◆ **Requirement**:
Return all of the entries below, word for word. Omit each picture.

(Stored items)
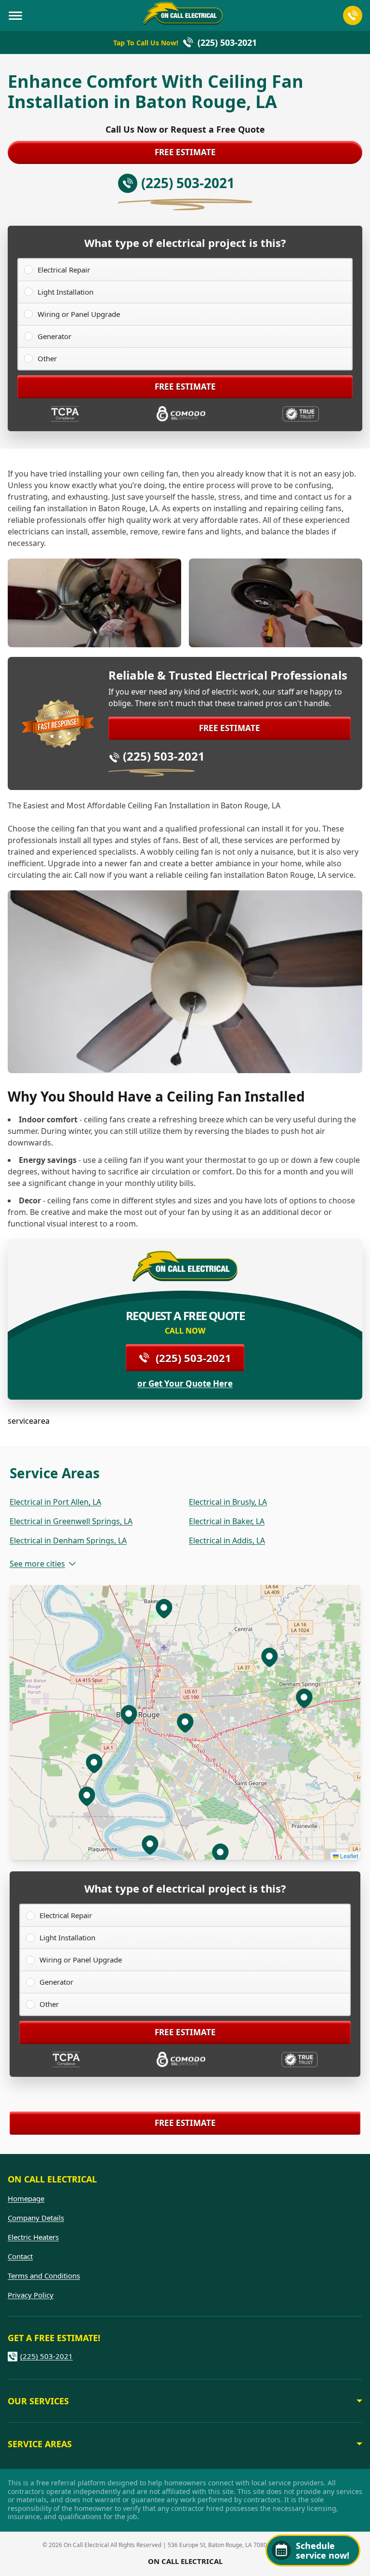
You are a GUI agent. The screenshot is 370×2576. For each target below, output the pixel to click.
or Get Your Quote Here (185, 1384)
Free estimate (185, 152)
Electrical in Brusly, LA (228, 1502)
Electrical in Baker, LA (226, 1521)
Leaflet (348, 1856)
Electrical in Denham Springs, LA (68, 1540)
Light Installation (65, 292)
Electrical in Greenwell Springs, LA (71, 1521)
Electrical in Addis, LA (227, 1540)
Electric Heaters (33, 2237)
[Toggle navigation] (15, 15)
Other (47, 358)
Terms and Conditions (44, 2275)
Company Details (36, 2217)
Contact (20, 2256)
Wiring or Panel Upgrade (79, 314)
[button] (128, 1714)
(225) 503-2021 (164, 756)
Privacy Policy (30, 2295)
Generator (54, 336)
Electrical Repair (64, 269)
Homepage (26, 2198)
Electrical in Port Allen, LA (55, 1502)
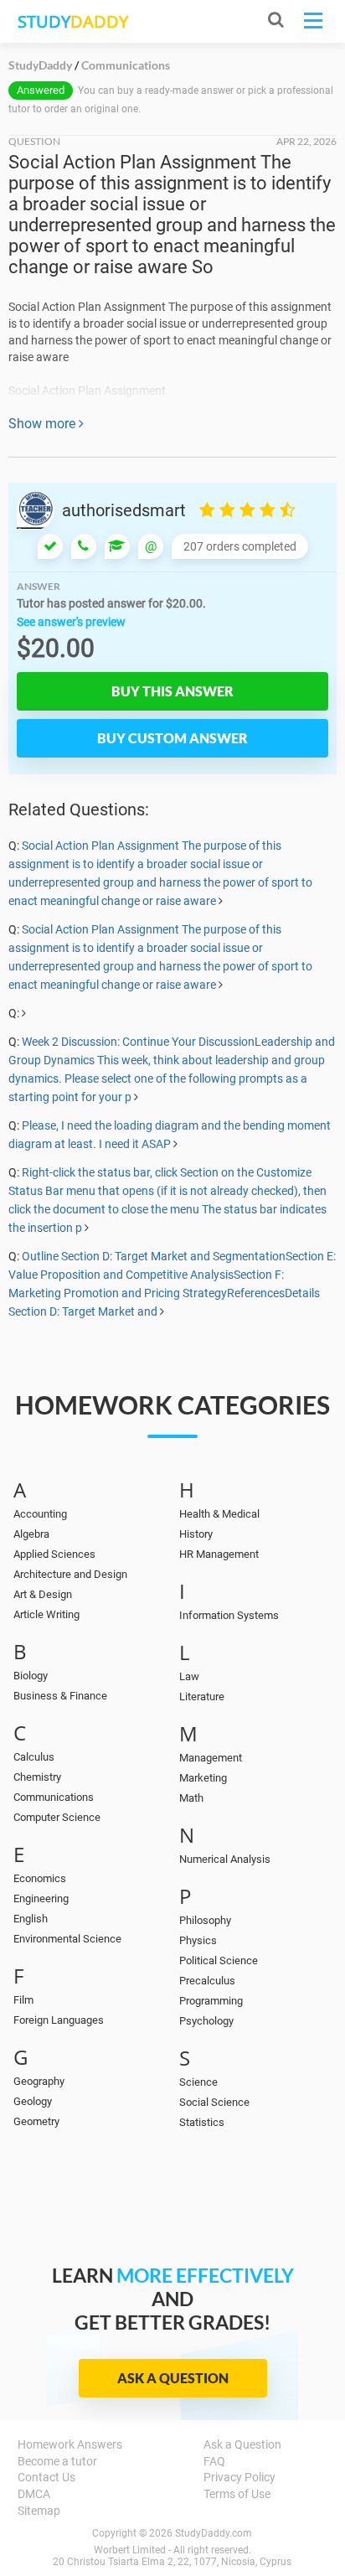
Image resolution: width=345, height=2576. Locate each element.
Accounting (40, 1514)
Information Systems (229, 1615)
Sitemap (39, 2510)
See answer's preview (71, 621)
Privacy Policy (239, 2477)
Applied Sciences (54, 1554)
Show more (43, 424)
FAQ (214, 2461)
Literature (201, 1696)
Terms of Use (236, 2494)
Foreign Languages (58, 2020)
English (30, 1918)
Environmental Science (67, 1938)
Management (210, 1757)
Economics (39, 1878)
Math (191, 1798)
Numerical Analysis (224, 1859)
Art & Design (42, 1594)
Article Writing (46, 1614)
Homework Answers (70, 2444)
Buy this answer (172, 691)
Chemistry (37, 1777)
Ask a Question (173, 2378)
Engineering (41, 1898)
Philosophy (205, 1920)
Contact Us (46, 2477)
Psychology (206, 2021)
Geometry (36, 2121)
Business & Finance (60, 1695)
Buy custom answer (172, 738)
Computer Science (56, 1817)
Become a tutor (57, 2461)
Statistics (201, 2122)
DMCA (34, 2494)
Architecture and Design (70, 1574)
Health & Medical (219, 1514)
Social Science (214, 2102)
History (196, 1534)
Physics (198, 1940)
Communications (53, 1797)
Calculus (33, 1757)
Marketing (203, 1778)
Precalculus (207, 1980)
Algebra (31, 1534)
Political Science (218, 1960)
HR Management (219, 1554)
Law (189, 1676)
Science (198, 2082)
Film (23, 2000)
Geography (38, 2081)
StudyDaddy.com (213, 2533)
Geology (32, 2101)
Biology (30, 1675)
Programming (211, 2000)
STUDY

◆ **Exercise result**:
You are a GUI agent. The screenshot is 370×2576. For each target below, output the pixel to click.
or Get Your Quote Here (185, 1384)
Free estimate (185, 152)
Electrical in Brusly, LA (228, 1502)
Electrical in Baker, LA (226, 1521)
Leaflet (348, 1856)
Electrical in Denham Springs, LA (68, 1540)
Light Installation (65, 292)
Electrical in Greenwell Springs, LA (71, 1521)
Electrical in Addis, LA (227, 1540)
Electric Heaters (33, 2237)
[Toggle navigation] (15, 15)
Other (47, 358)
Terms and Conditions (44, 2275)
Company Details (36, 2217)
Contact (20, 2256)
Wiring or Panel Upgrade (79, 314)
[button] (128, 1714)
(225) 503-2021 (164, 756)
Privacy Policy (30, 2295)
Generator (54, 336)
Electrical Repair (64, 269)
Homepage (26, 2198)
Electrical in Port Allen, LA (55, 1502)
Image resolution: width=345, height=2576. Locate each element.
Accounting (40, 1514)
Information Systems (229, 1615)
Sitemap (39, 2510)
See answer's preview (71, 621)
Privacy Policy (239, 2477)
Applied Sciences (54, 1554)
Show more (43, 424)
FAQ (214, 2461)
Literature (201, 1696)
Terms of Use (236, 2494)
Foreign Languages (58, 2020)
English (30, 1918)
Environmental Science (67, 1938)
Management (210, 1757)
Economics (39, 1878)
Math (191, 1798)
Numerical Analysis (224, 1859)
Art & Design (42, 1594)
Article Writing (46, 1614)
Homework Answers (70, 2444)
Buy this answer (172, 691)
Chemistry (37, 1777)
Ask a Question (173, 2378)
Engineering (41, 1898)
Philosophy (205, 1920)
Contact Us (46, 2477)
Psychology (206, 2021)
Geometry (36, 2121)
Business & Finance (60, 1695)
Buy custom answer (172, 738)
Computer Science (56, 1817)
Become a tutor (57, 2461)
Statistics (201, 2122)
DMCA (34, 2494)
Architecture and Design (70, 1574)
Health & Medical (219, 1514)
Social Science (214, 2102)
History (196, 1534)
Physics (198, 1940)
Communications (53, 1797)
Calculus (33, 1757)
Marketing (203, 1778)
Precalculus (207, 1980)
Algebra (31, 1534)
Political Science (218, 1960)
HR Management (219, 1554)
Law (189, 1676)
Science (198, 2082)
Film (23, 2000)
Geography (38, 2081)
StudyDaddy.com (213, 2533)
Geology (32, 2101)
Biology (30, 1675)
Programming (211, 2000)
STUDY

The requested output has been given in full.